■ Task instructions:
Go through the data underneath and report how many lines hold the string "agent", giving only the number.

╭──

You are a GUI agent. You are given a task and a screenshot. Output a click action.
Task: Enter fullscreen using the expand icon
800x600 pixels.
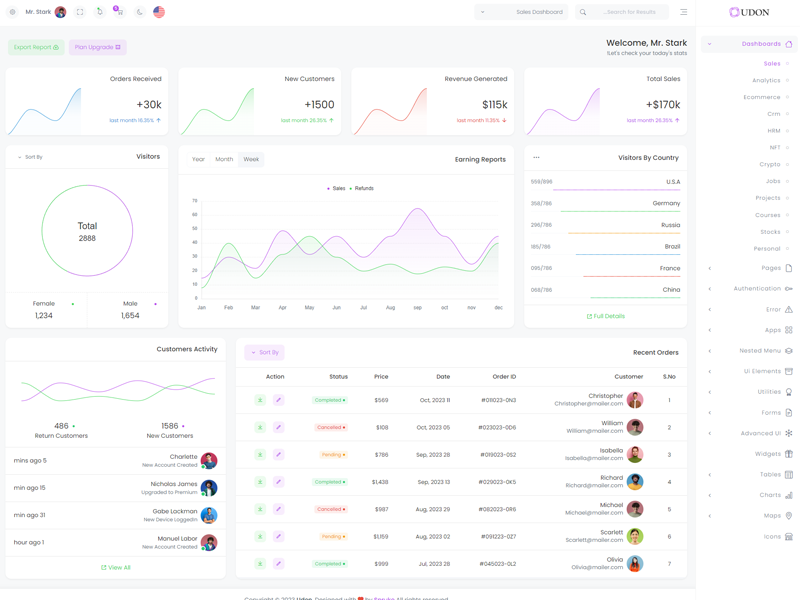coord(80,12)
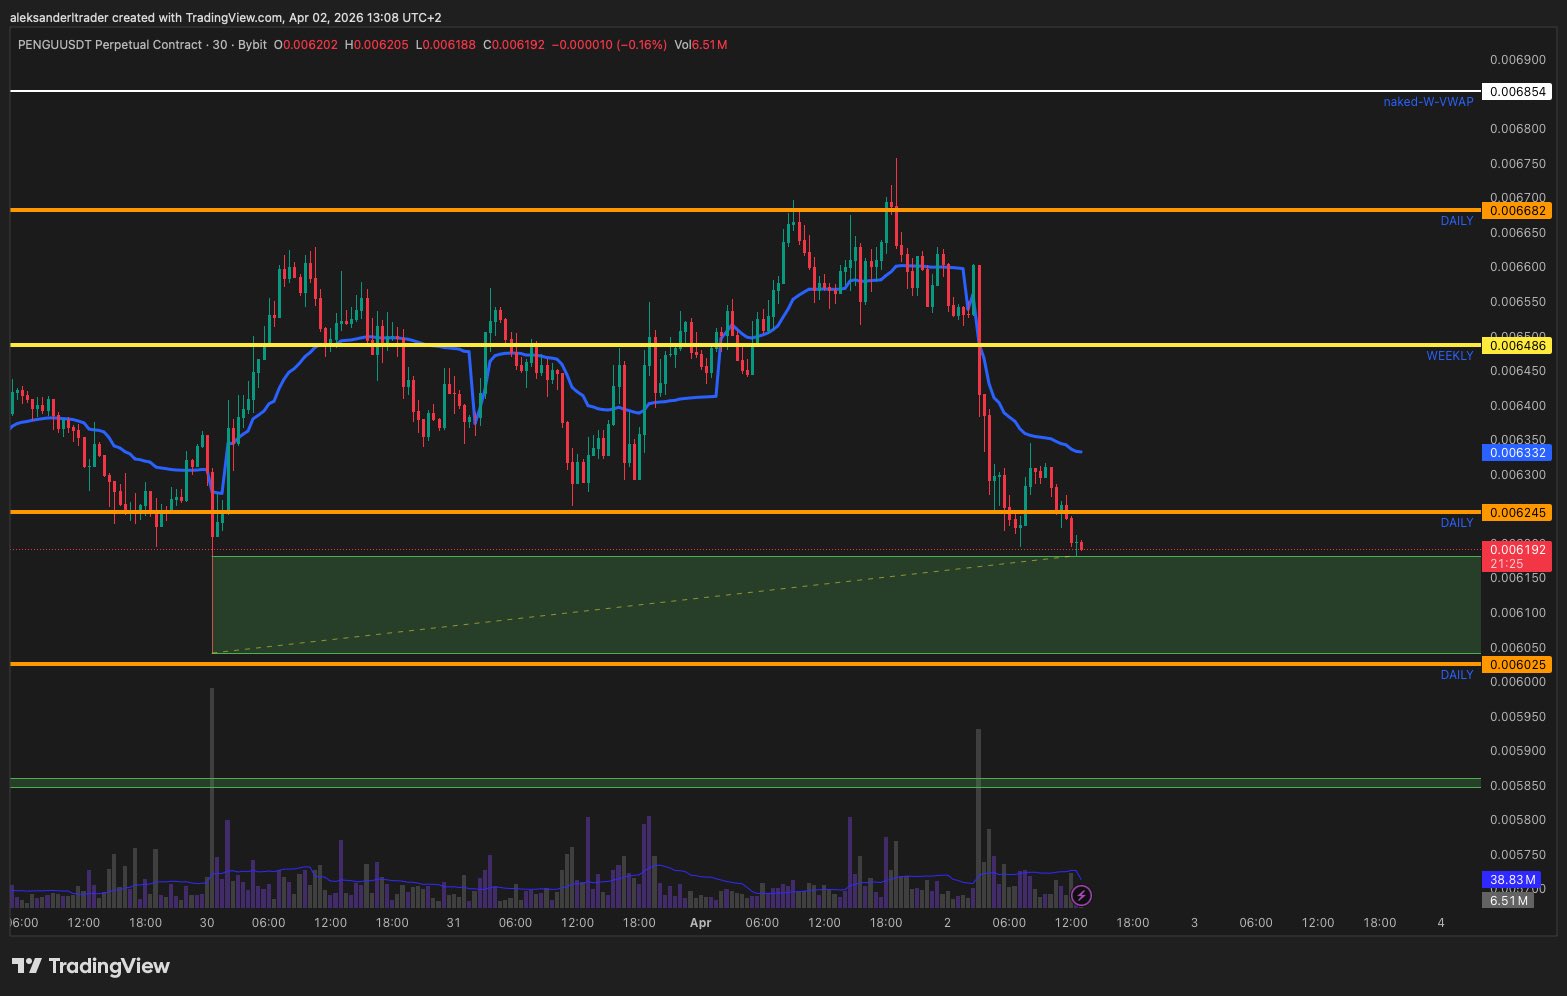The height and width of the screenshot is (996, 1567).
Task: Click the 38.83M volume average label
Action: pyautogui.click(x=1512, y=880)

╰──
╭──

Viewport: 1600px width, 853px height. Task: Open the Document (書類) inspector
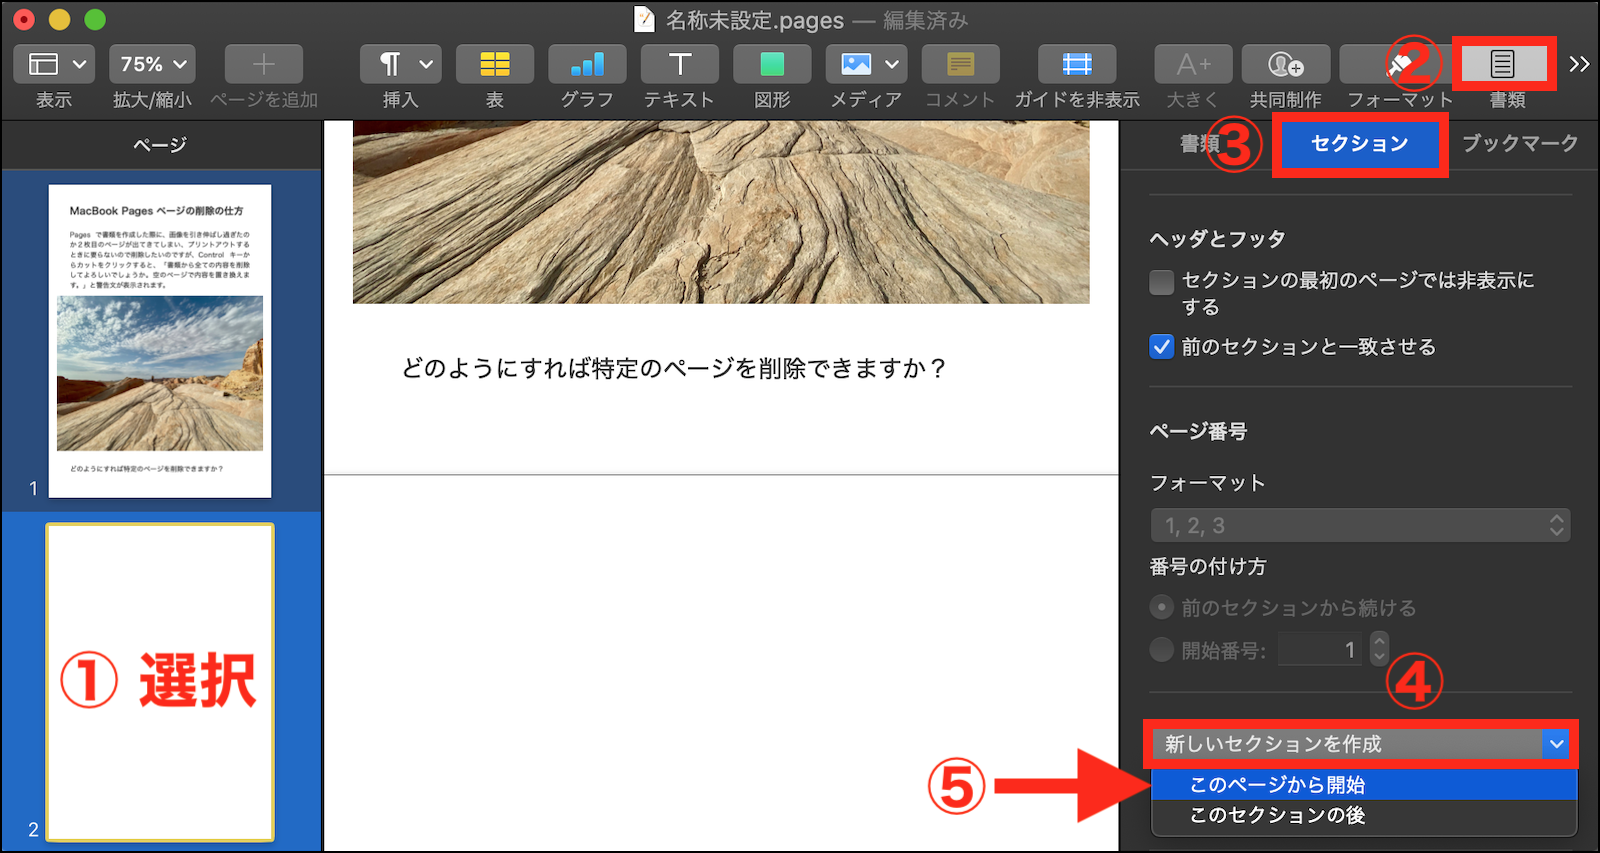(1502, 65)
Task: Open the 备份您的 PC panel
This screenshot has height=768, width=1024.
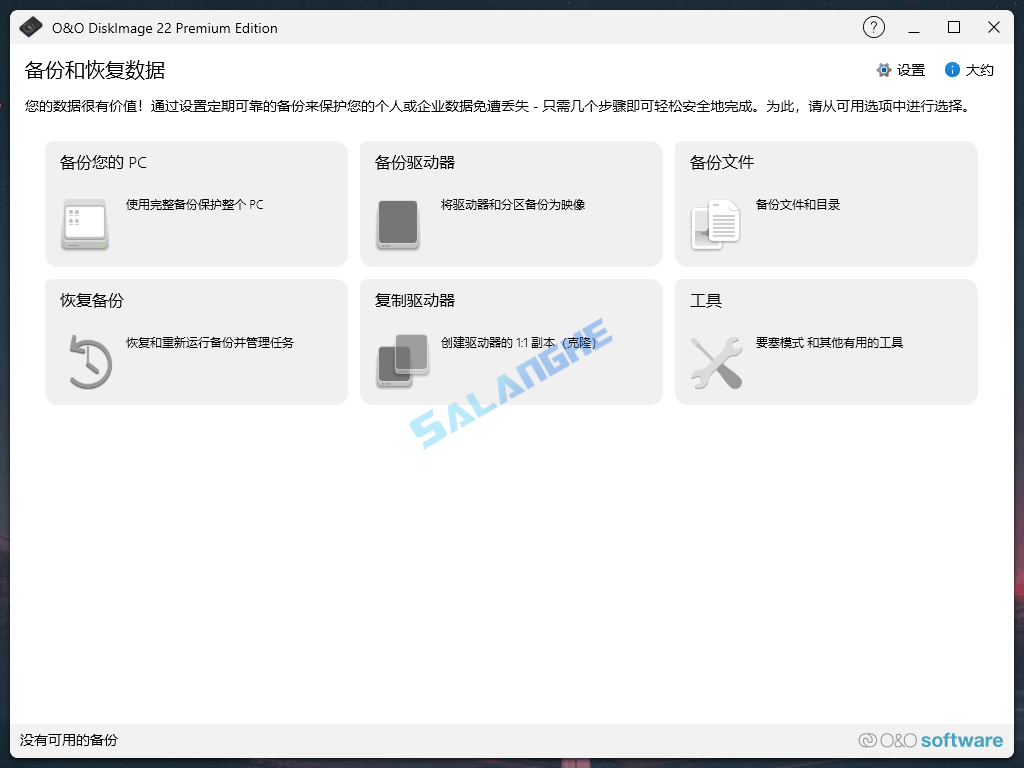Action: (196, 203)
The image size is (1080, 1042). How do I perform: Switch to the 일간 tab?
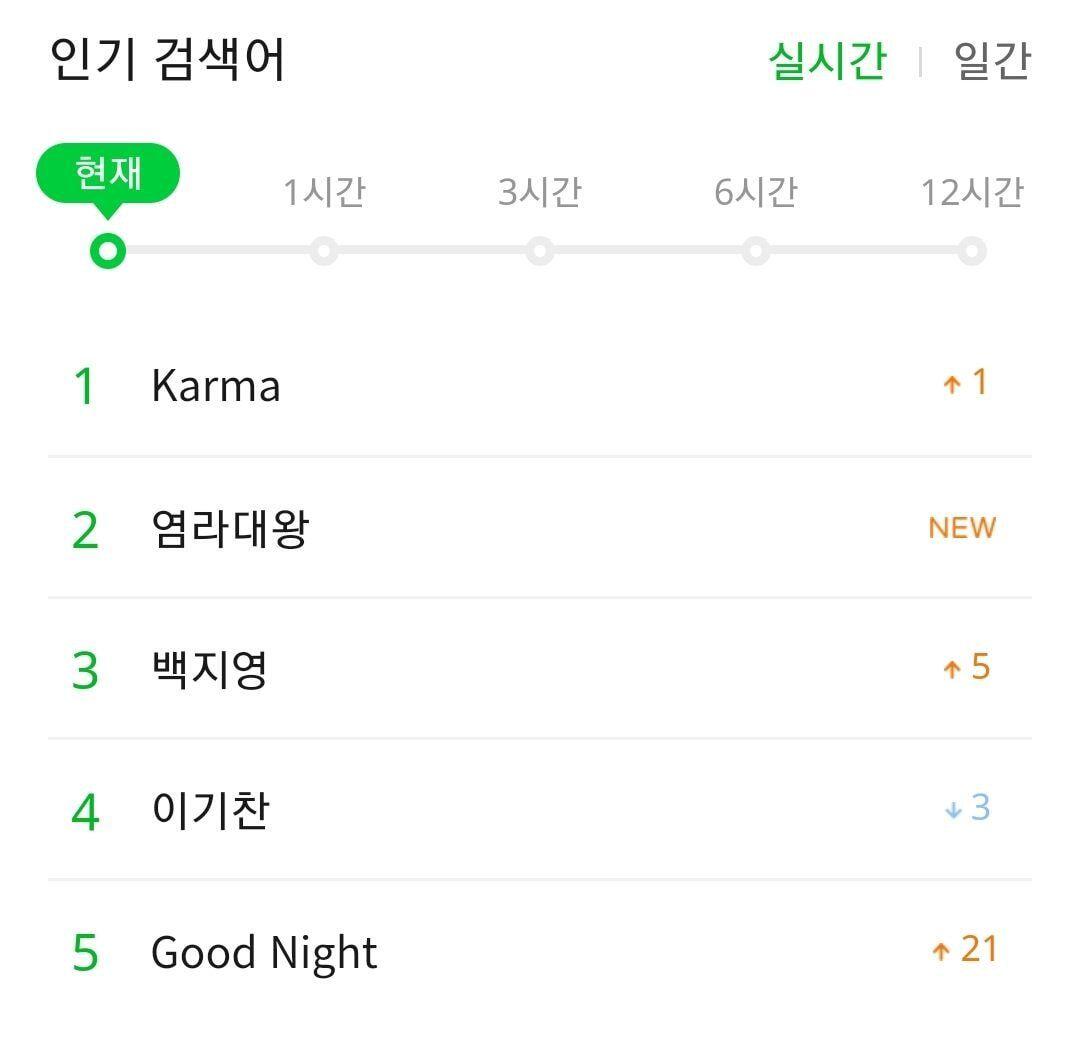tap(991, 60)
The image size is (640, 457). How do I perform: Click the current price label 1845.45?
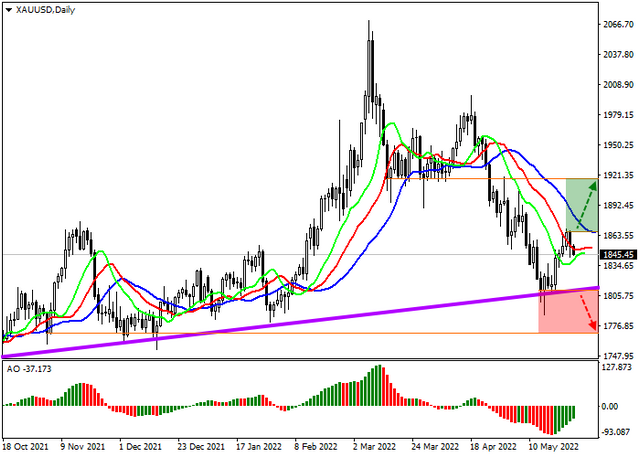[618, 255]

╰──
╭──

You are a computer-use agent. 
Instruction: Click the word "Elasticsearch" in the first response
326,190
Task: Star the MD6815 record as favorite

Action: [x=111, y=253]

╰──

■ Answer to the exercise:
2